Assembly Speaker Vincent Prieto and Assembly Education Chair Marlene Caride announced their own reform plan for education funding earlier this week, jumping into a debate that began over the summer when the upper house, led by Senate President Stephen Sweeney, and Gov. Chris Christie first proposed competing plans to revise the school-funding formula.
The Bill
Legislation will be introduced Thursday to establish a Joint Legislative Committee on Public School Funding Reform. The committee would be made up of three senators appointed by Sweeney and three Assembly members appointed by Prieto. No more than two of the Senate or the Assembly appointees would be from the same political party.
The group would review the School Funding Reform Act of 2008 and address issues such as changes in community demographics and wealth since the current school-funding formula was passed. It would also recommend to the Legislature a way to phase in full funding or suggest revisions to the formula.

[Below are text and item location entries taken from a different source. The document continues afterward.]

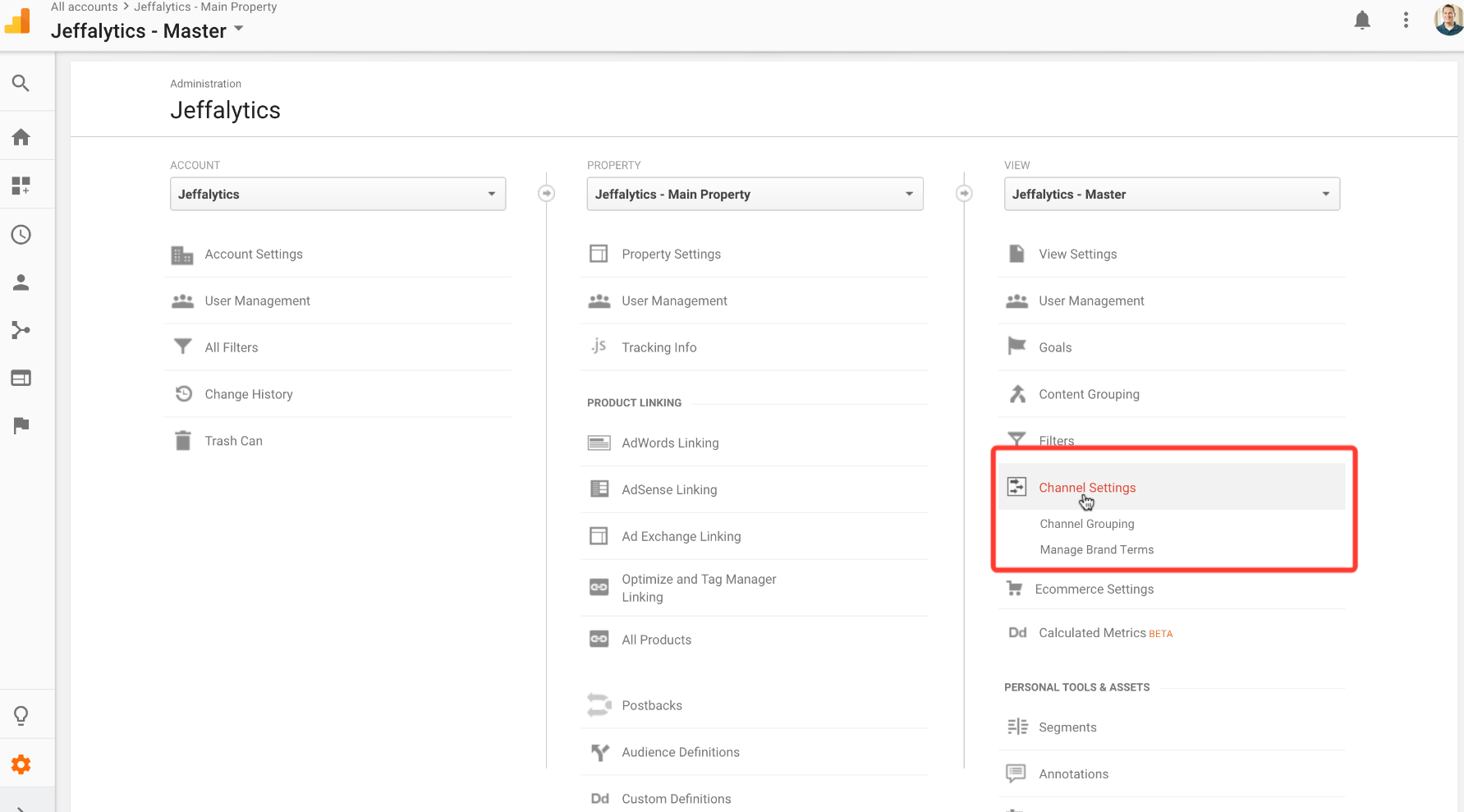Click the three-dot more options menu
This screenshot has height=812, width=1464.
click(x=1406, y=21)
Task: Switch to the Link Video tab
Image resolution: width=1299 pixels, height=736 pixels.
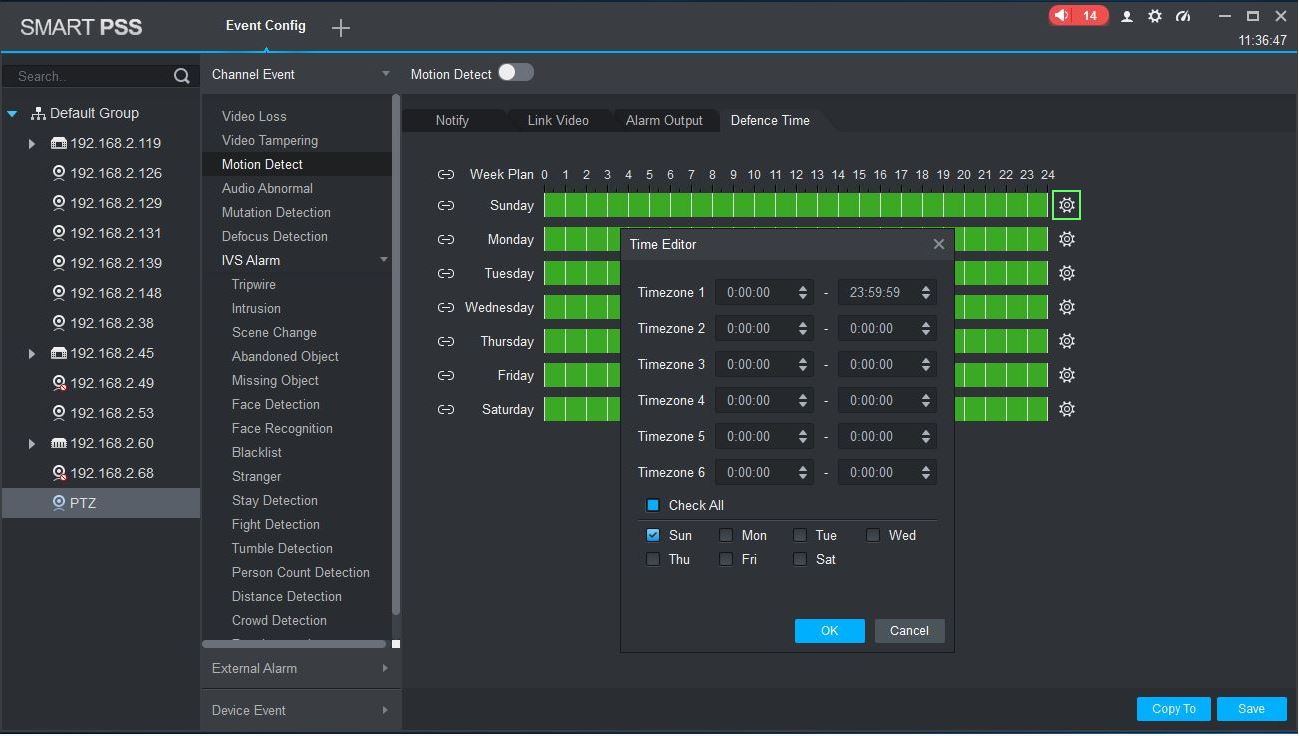Action: (558, 120)
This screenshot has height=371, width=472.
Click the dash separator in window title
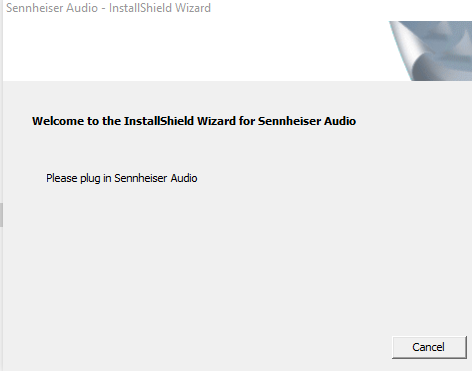pos(103,8)
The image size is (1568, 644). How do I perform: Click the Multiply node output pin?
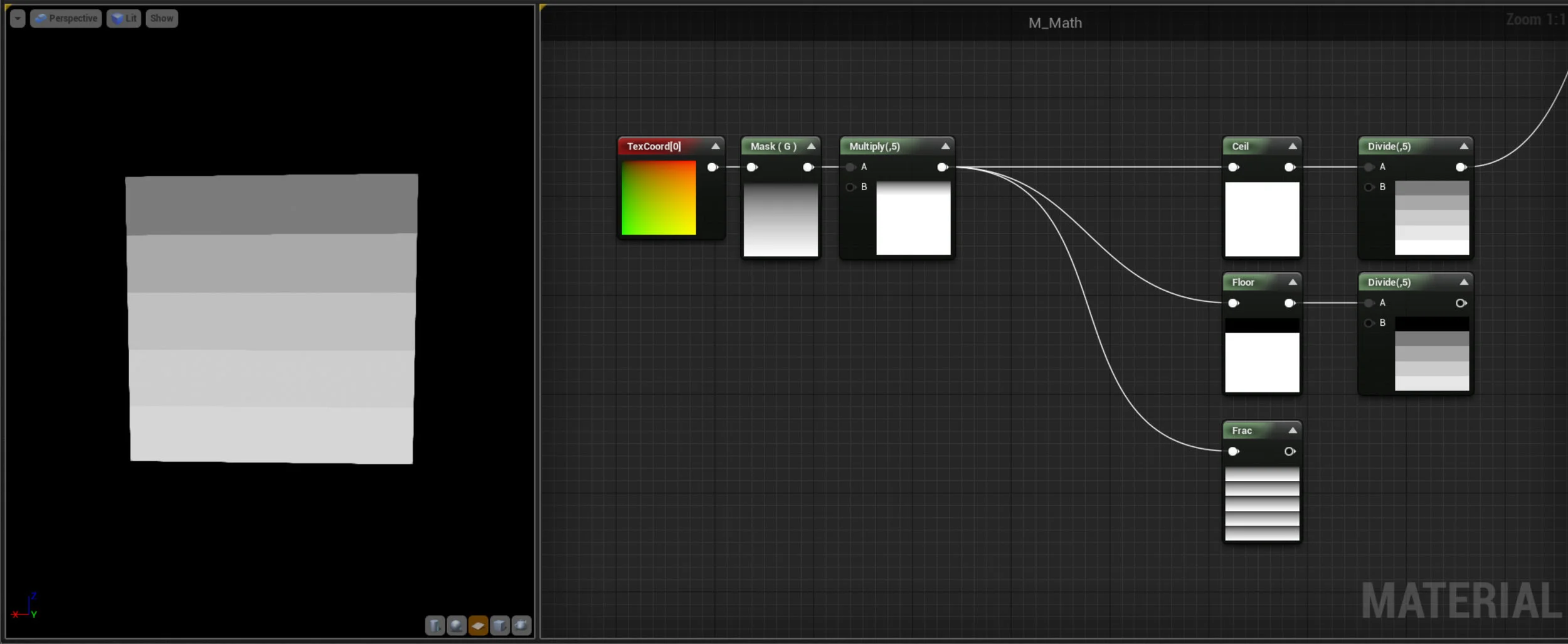pyautogui.click(x=941, y=167)
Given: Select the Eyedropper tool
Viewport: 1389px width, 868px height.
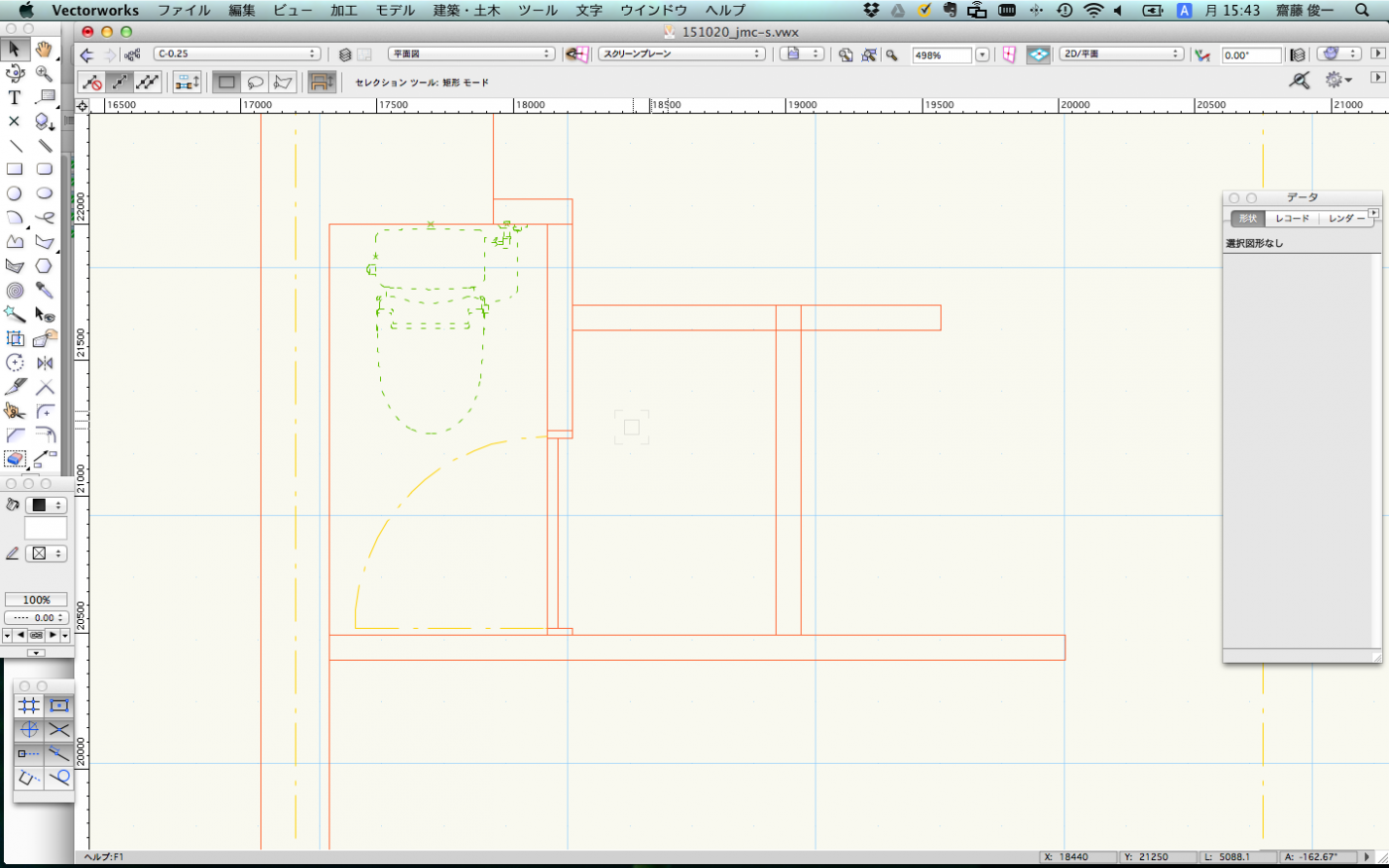Looking at the screenshot, I should click(45, 291).

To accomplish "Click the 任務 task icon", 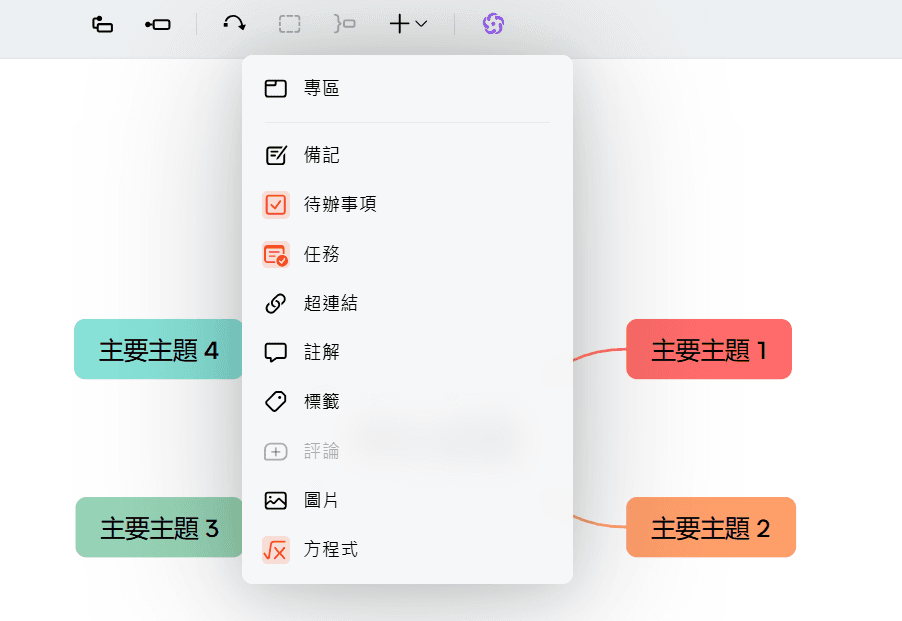I will pyautogui.click(x=276, y=254).
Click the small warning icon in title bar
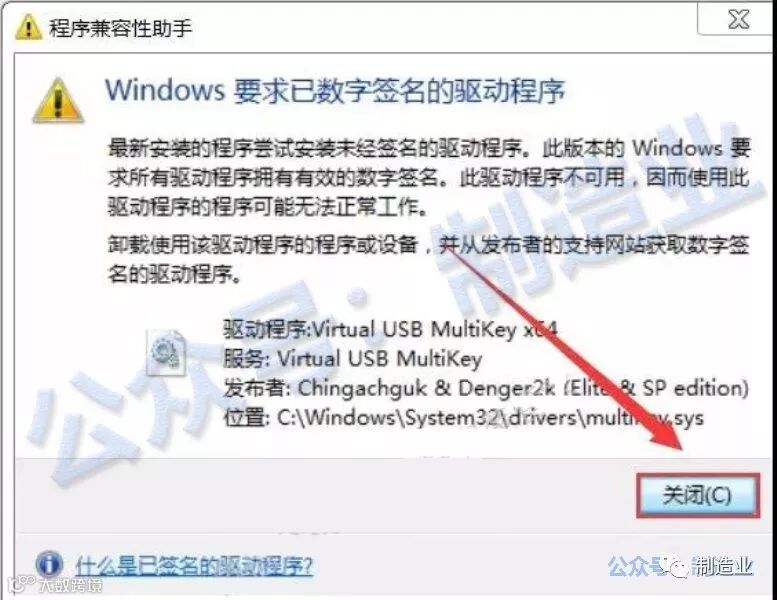The height and width of the screenshot is (600, 777). click(x=29, y=27)
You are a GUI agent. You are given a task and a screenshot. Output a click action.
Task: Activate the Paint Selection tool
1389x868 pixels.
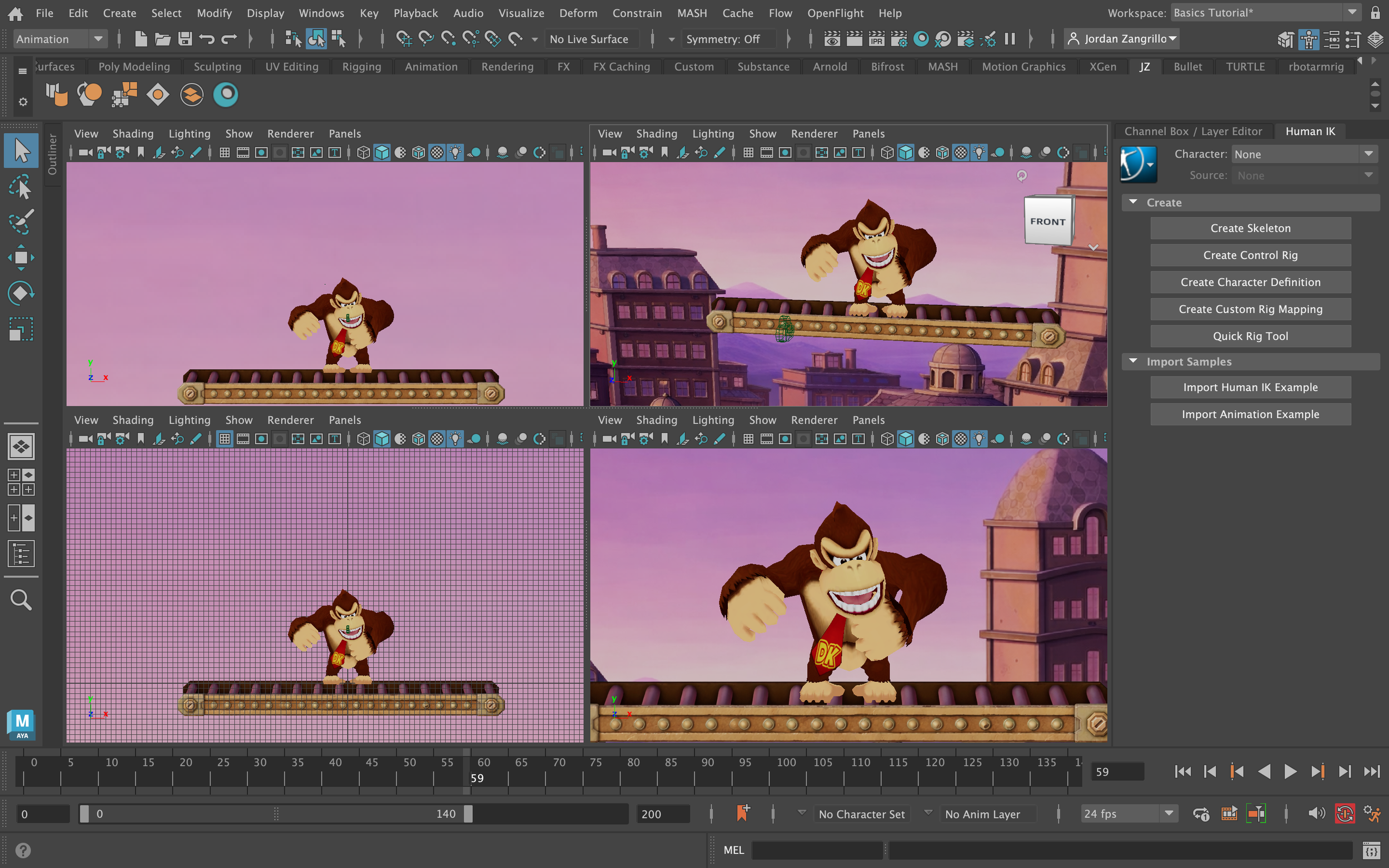(21, 223)
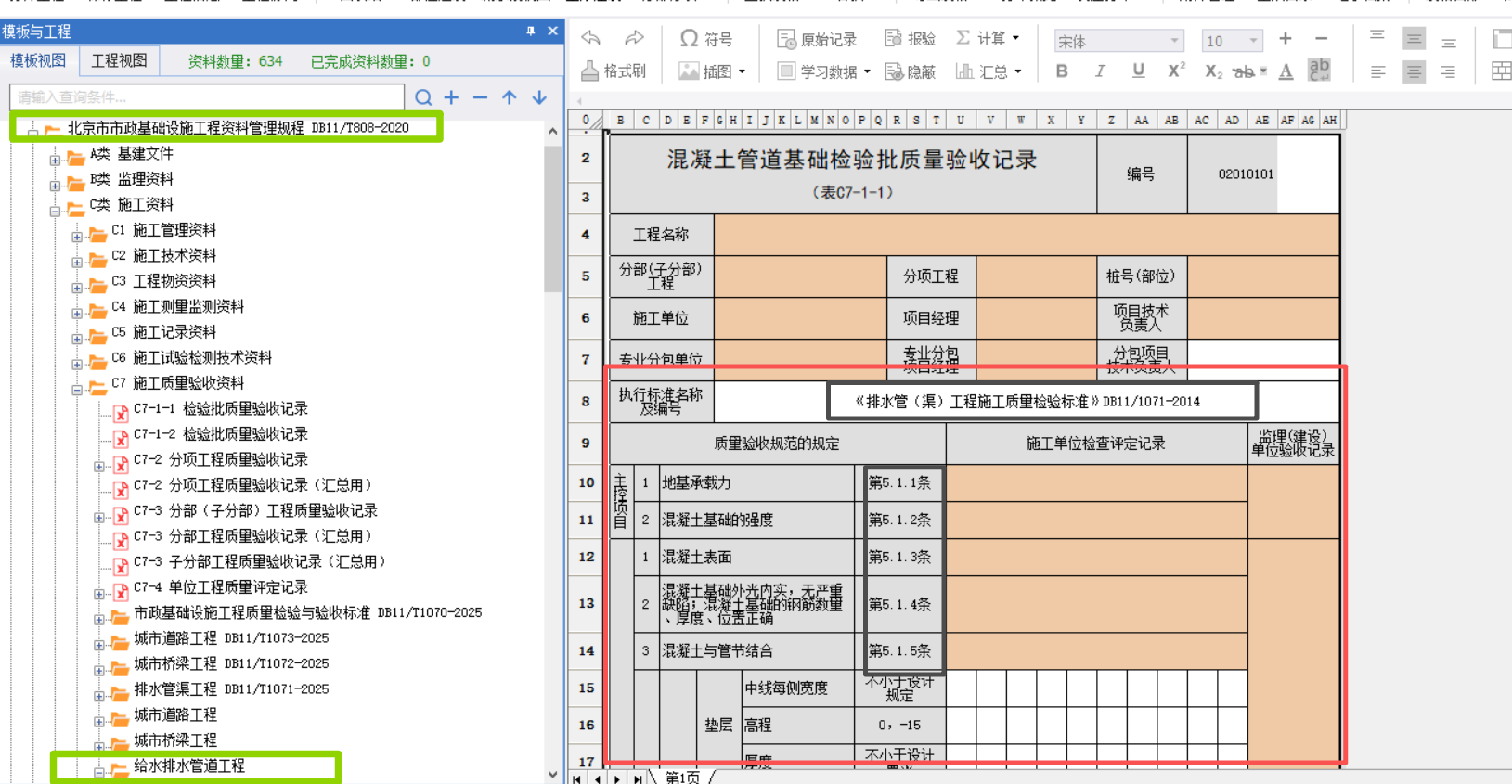
Task: Toggle italic text formatting
Action: [1100, 71]
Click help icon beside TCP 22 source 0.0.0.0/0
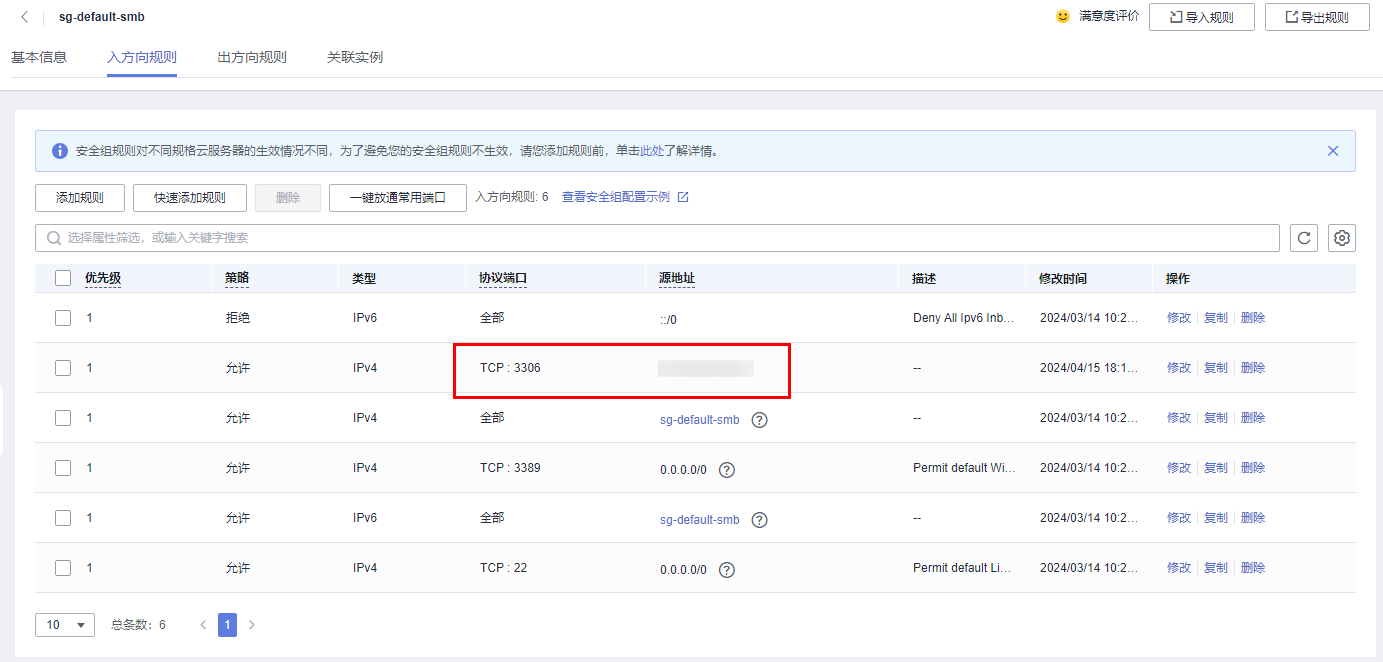This screenshot has width=1383, height=662. 727,570
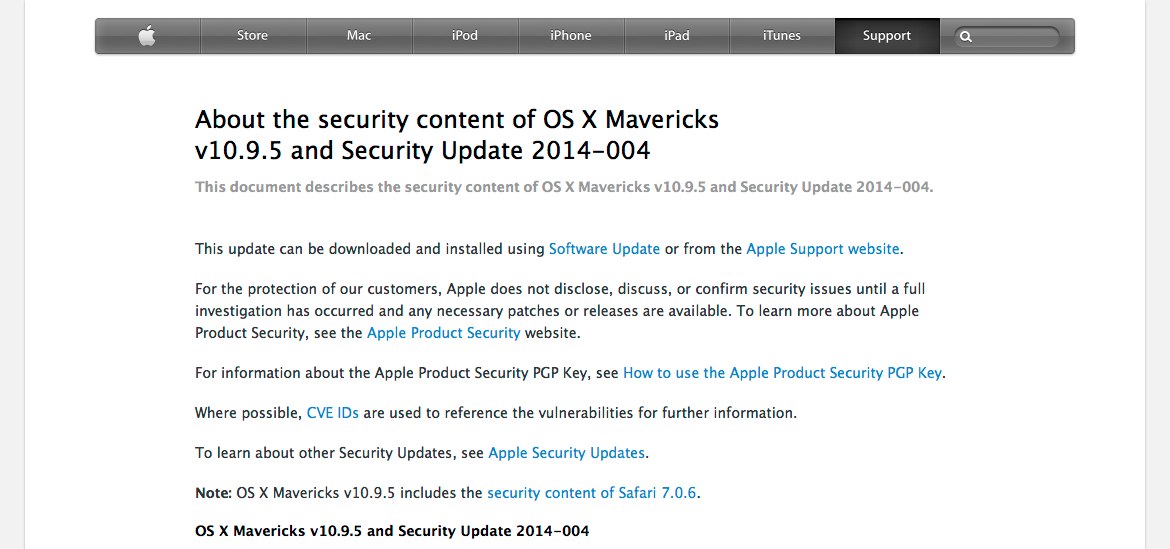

In contrast to the Senate President’s proposal, this plan would allow state lawmakers to make tweaks to the group’s recommendations before voting.
The commission is modeled on the 2006 committee that devised the current school funding formula. That formula was the first school funding plan that was deemed constitutional by the New Jersey Supreme Court in nearly 30 years.
Currently, New Jersey’s $9.1 billion in direct school aid is allocated primarily through a formula that gives districts extra money for students from low-income families, students learning to speak English and special education students. The existing formula also considers each community’s ability to raise revenue for its schools through property taxes and expects wealthier communities to a pay a higher percentage of school costs with their own tax dollars. However, the state has consistently underfunded its formula by about $1 billion, saying it doesn’t have the revenue to pay schools what they are owed.
The Plans
The Governor’s plan would end the additional funding for students who typically need extra services, with the exception of special education costs, and give each district the same funding per student, $6,599, regardless of the community’s ability to raise revenue thorough property taxes
While both Democratic plans call for a bipartisan body to study and recommend updates to the school-funding formula, Sweeney’s proposal would require an up-or-down vote of legislators without any chance the recommendations could be amended beforehand. That, Sweeney has said, would help avoid back-door deals. The Senate’s plan would also add $500 million in new funding over five years to the modified version of the existing funding formula. The Assembly plan would use a similar approach but with the important distinction that lawmakers can make amendments before voting.